Network-level artifacts likely to be useful include: wireless probe and association frames, MAC addresses, DHCP transactions (IP allocation), ARP records, DNS queries/responses, HTTP metadata and payloads for unencrypted traffic, TLS session metadata (SNI, certificate info), and observable anomalies such as ARP spoofing or unusual DNS resolution patterns (Bejtlich, 2013; Vacca, 2014). The analysis plan is:

  1. Initial triage: use Wireshark display filters to enumerate client MACs, DHCP leases, and DNS activity.
  2. Timeline creation: extract timestamps to construct a chronological account of relevant interactions (Casey, 2011).
  3. Protocol analysis: inspect suspicious sessions (e.g., long-lived outbound connections, repeated failed authentication attempts) and extract metadata for further correlation (Sommer & Paxson, 2010).
  4. Export artifacts: export relevant packets or conversation summaries as evidence files and compute hashes for each export (Combs, 2023).
  5. Document findings: produce an incident log detailing filters used, queries run, and interpretations of artifacts.

Preservation, Validation, and Reporting

Preservation follows NIST guidance: original captures will be preserved as read-only, hashes recorded, and analysis performed on copies.

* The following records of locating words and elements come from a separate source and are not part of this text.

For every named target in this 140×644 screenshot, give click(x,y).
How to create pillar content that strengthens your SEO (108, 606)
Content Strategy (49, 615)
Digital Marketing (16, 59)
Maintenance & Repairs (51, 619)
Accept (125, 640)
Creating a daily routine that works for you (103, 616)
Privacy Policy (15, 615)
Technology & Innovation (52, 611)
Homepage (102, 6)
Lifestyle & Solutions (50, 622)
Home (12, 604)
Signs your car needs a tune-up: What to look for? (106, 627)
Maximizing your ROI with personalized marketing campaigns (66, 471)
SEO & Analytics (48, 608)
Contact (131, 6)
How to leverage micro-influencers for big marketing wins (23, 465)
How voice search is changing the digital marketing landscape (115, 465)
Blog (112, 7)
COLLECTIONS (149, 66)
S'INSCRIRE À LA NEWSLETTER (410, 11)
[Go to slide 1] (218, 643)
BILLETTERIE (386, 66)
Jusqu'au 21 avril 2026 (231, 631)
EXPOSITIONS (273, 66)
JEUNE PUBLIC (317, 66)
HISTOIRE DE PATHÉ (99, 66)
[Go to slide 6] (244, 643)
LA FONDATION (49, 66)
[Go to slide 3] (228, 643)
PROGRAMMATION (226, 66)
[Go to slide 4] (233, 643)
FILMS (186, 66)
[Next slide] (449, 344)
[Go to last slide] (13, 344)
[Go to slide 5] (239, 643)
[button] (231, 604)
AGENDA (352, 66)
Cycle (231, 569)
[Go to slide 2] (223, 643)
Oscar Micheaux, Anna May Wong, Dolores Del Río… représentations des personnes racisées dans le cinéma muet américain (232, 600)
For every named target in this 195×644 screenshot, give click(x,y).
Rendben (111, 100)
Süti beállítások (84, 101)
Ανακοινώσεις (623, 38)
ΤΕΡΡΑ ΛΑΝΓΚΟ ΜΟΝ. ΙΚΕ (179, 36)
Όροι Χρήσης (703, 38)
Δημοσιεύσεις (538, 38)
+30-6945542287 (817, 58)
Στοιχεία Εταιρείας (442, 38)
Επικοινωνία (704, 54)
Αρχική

Validation includes replicating key filters and ensuring that exported artifacts produce consistent hashes across repeated exports (Kent et al., 2006; Casey, 2011). The final deliverable will be an Executive Summary roughly two pages in double-spaced format describing the system, tool selection, capture methodology, expected artifacts, preliminary findings from simulated captures, and suggested next steps for a full investigation.

Limitations and Mitigations

Limitations include encrypted traffic (TLS/VPN) which conceals payloads; however, metadata such as IPs, SNI, and certificate information remain useful (Bejtlich, 2013). Wireless captures may miss frames if set in the wrong channel; channel hopping or multiple capture points can mitigate this (Orebaugh et al., 2006). Finally, large capture volumes require disciplined filtering and archival strategies to remain manageable (Vacca, 2014).

Conclusion

Wireshark provides a practical, well-supported platform for initial network forensics on a home wireless network. Combined with rigorous documentation, legal authorization where required, and adherence to evidence-handling best practices, the outlined approach will support a defensible simulated forensic investigation suitable for the project deliverable (Combs, 2023; Kent et al., 2006).

References

  1. Bejtlich, R. (2013). The Practice of Network Security Monitoring: Understanding Incident Detection and Response. No Starch Press.
  2. Carrier, B. (2005). File System Forensic Analysis. Addison-Wesley Professional.
  3. Casey, E. (2011). Digital Evidence and Computer Crime: Forensic Science, Computers and the Internet (3rd ed.). Academic Press.
  4. Combs, G. (2023). Wireshark User's Guide. Wireshark Foundation. https://www.wireshark.org/docs/
  5. Kent, K., Chevalier, S., Grance, T., & Dang, H. (2006). Guide to Integrating Forensic Techniques into Incident Response (NIST SP 800-86). National Institute of Standards and Technology. https://nvlpubs.nist.gov/nistpubs/Legacy/SP/nistspecialpublication800-86.pdf
  6. Orebaugh, A., Ramirez, G., & Beale, J. (2006). Wireshark & Ethereal Network Protocol Analyzer Toolkit. Syngress.
  7. Ruan, K., Carthy, J., Kechadi, T., & Crosbie, M. (2013). Cloud Forensics: An Overview. In Advances in Digital Forensics IX (pp. 35–46). Springer.
  8. Sommer, R., & Paxson, V. (2010). Outside the Closed World: On Using Machine Learning for Network Intrusion Detection. IEEE Symposium on Security and Privacy, 305–316.
  9. Vacca, J. R. (2014). Computer and Information Security Handbook (2nd ed.). Elsevier.